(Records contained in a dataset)

-------

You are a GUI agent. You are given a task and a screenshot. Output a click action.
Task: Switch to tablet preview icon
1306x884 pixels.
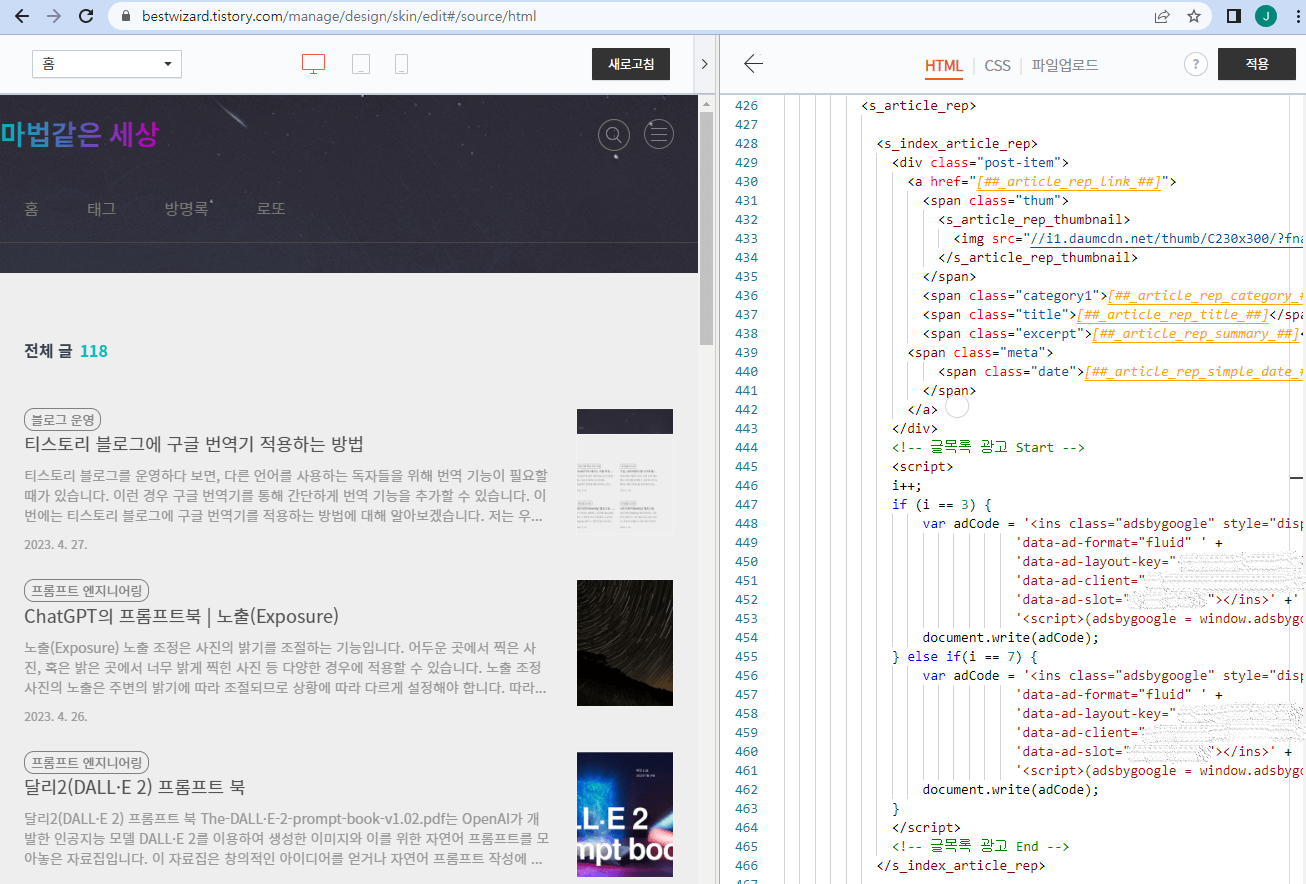coord(362,63)
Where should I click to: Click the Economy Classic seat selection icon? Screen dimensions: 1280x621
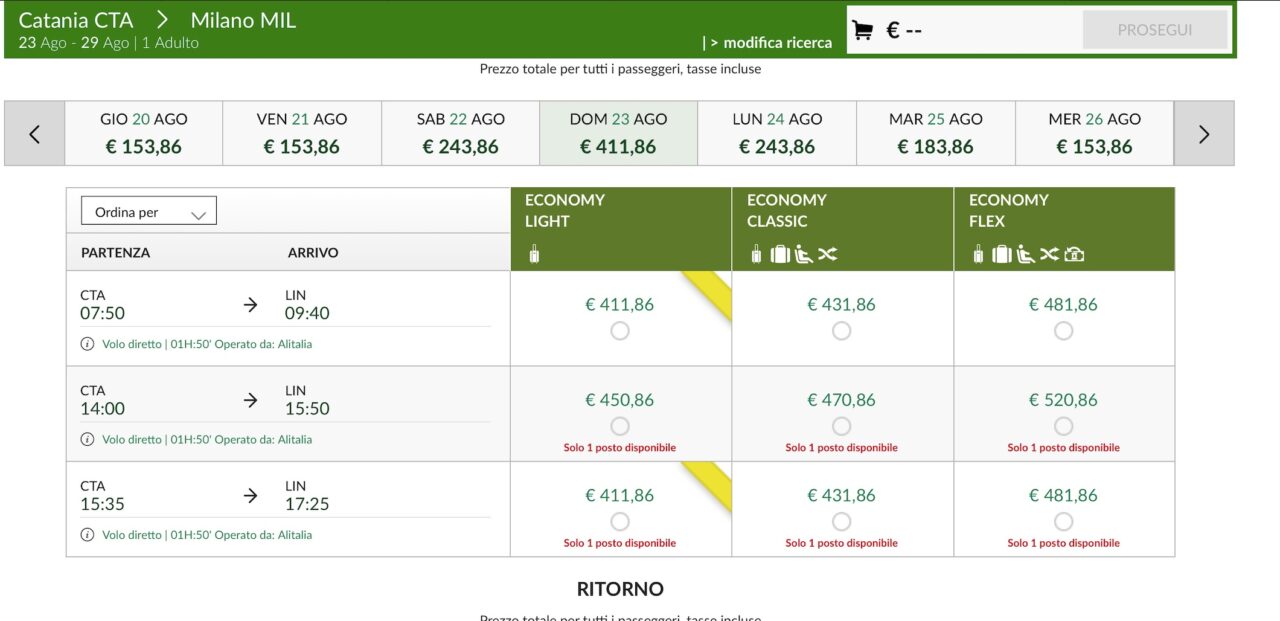pyautogui.click(x=804, y=255)
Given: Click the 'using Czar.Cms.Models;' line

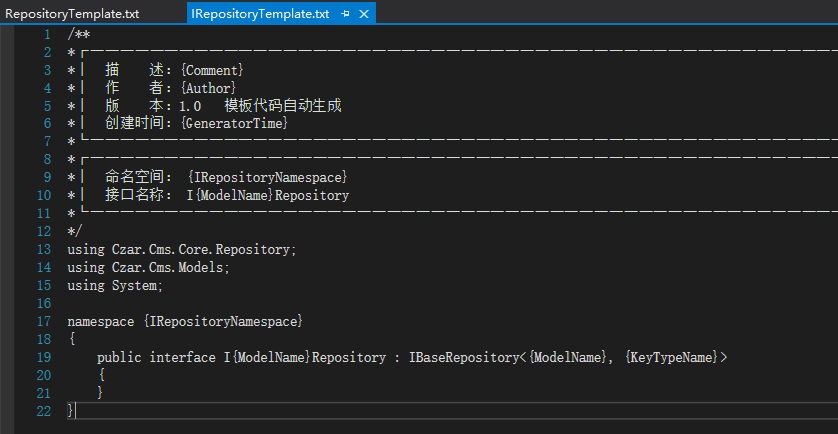Looking at the screenshot, I should 148,267.
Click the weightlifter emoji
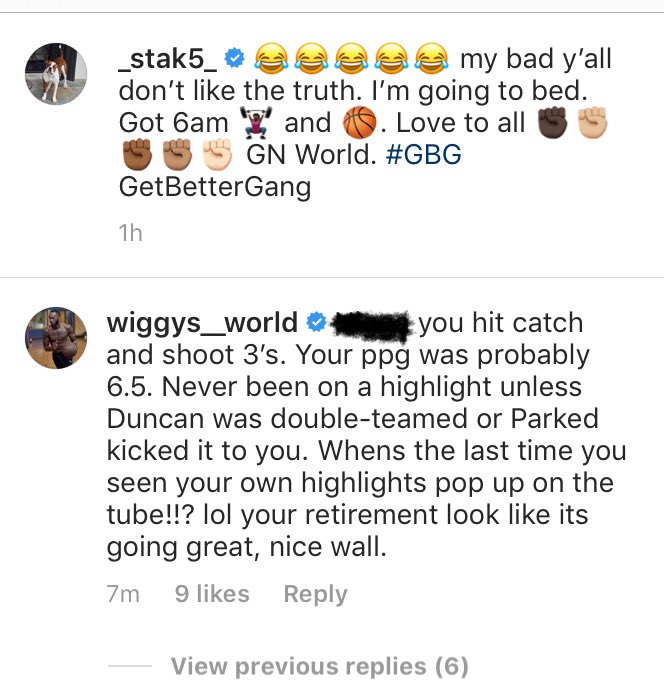This screenshot has width=664, height=687. [x=256, y=123]
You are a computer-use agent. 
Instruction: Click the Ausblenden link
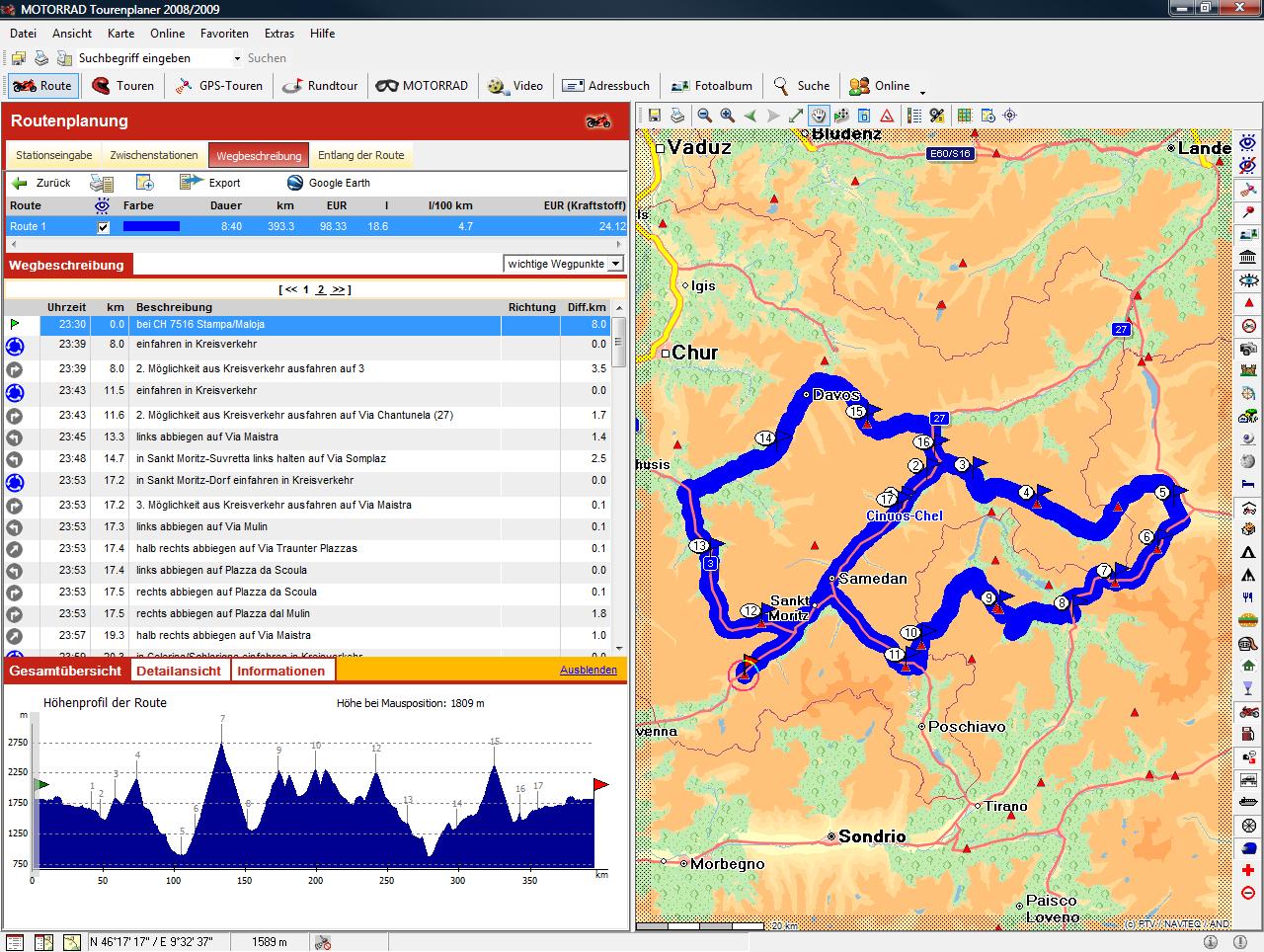pos(588,670)
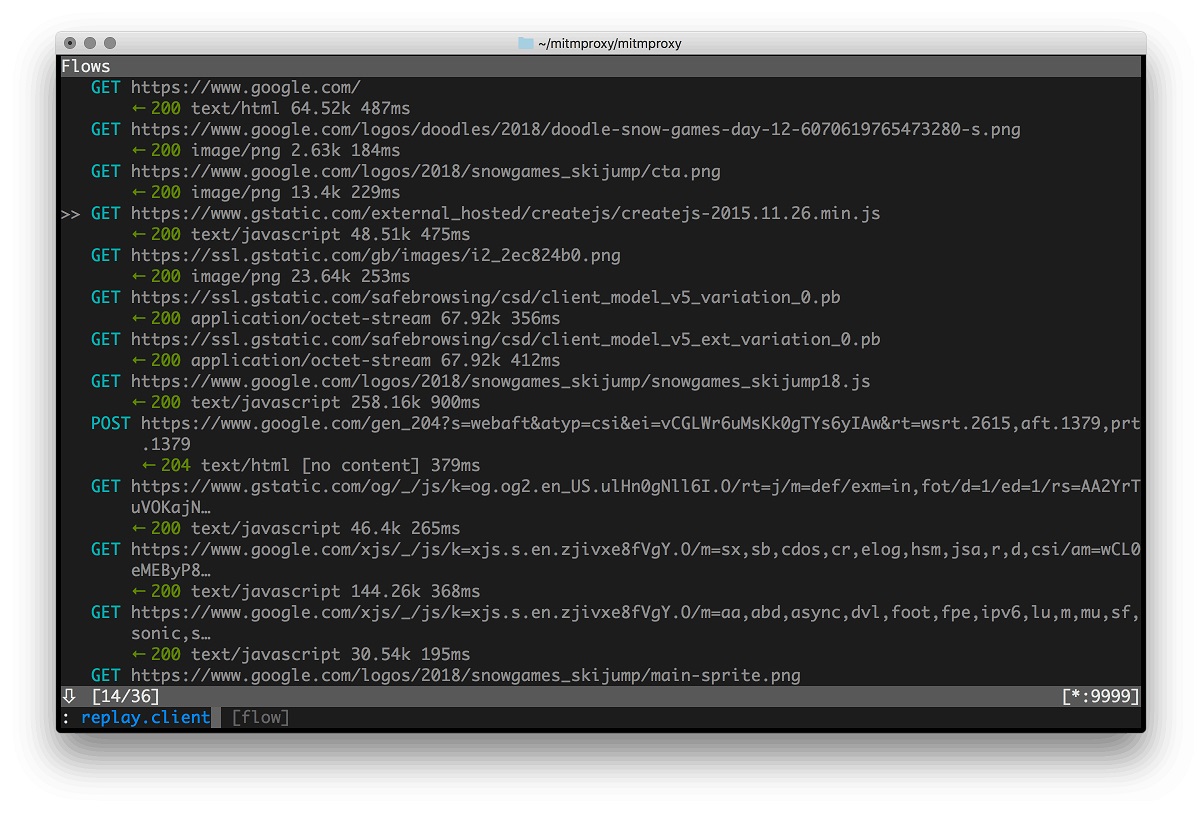Select the createjs-2015.11.26.min.js flow
The height and width of the screenshot is (813, 1202).
coord(505,213)
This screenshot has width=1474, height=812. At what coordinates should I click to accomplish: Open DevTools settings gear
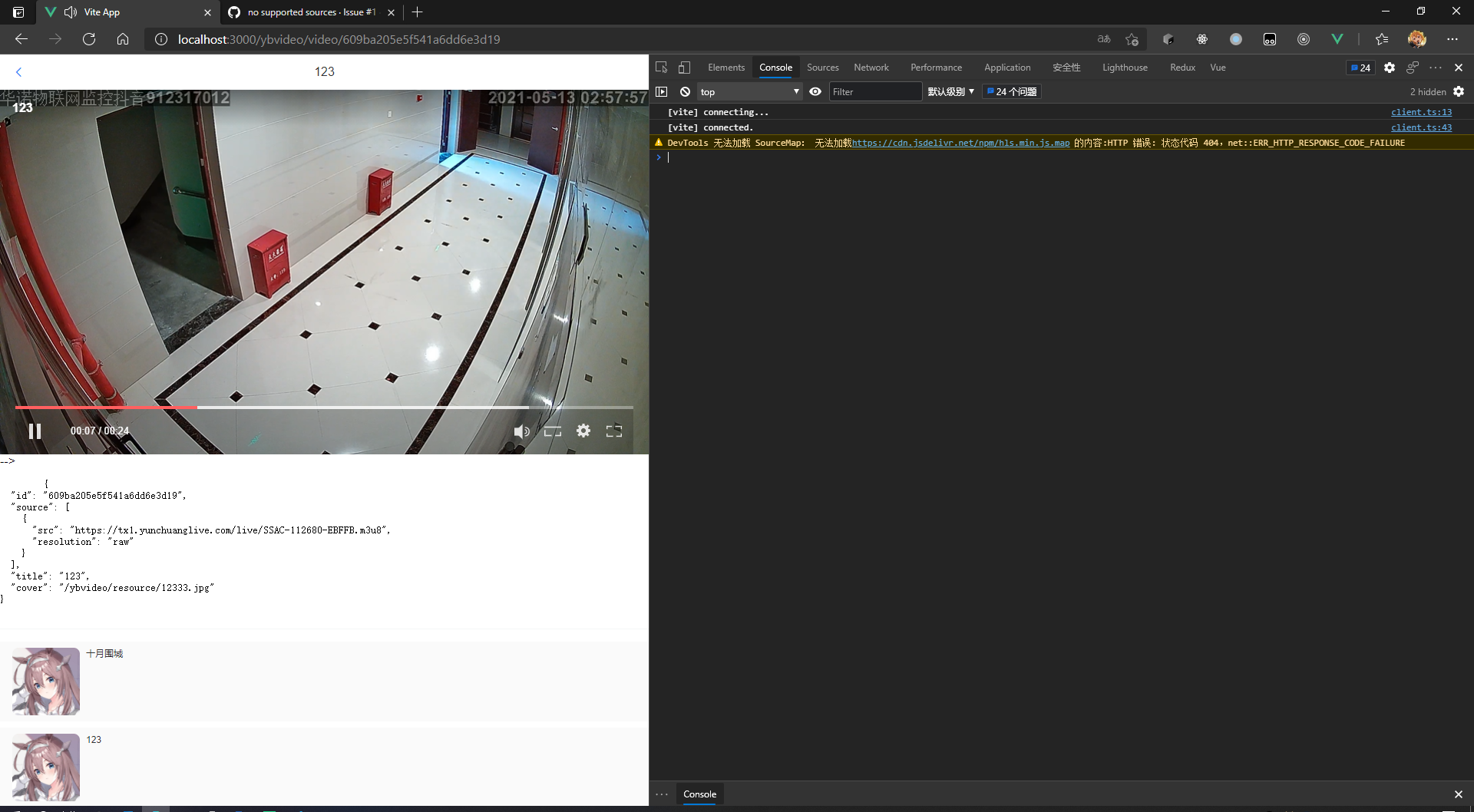tap(1389, 68)
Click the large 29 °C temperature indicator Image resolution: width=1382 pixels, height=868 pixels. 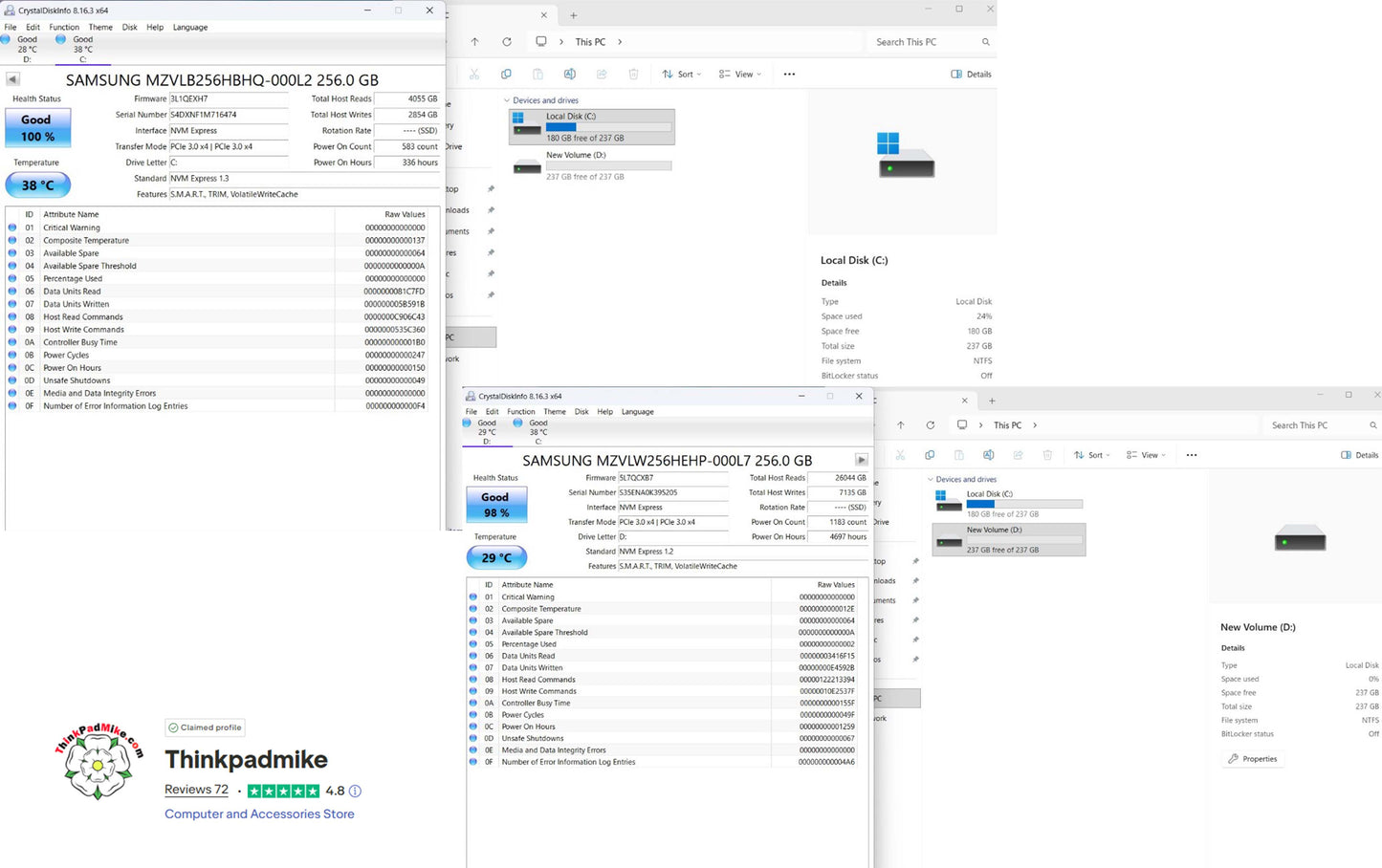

-------

[Exercise goal]
Write out every line of the records above word for word, omitting the pictures.

[Exercise output]
You are a GUI agent. You are given a task and a screenshot. Output a click action.
Task: Switch to tablet preview icon
1306x884 pixels.
coord(362,63)
Where should I click to: Click the Economy Classic seat selection icon? Screen dimensions: 1280x621
pyautogui.click(x=804, y=255)
Given: Click the 'using Czar.Cms.Models;' line

Looking at the screenshot, I should 148,267.
Click the weightlifter emoji
This screenshot has width=664, height=687. [x=256, y=123]
You are a computer-use agent. 
Instruction: Click the Ausblenden link
pos(588,670)
Select the createjs-2015.11.26.min.js flow
The height and width of the screenshot is (813, 1202).
coord(505,213)
This screenshot has width=1474, height=812. At what coordinates should I click to accomplish: Open DevTools settings gear
tap(1389, 68)
Click the large 29 °C temperature indicator Image resolution: width=1382 pixels, height=868 pixels. 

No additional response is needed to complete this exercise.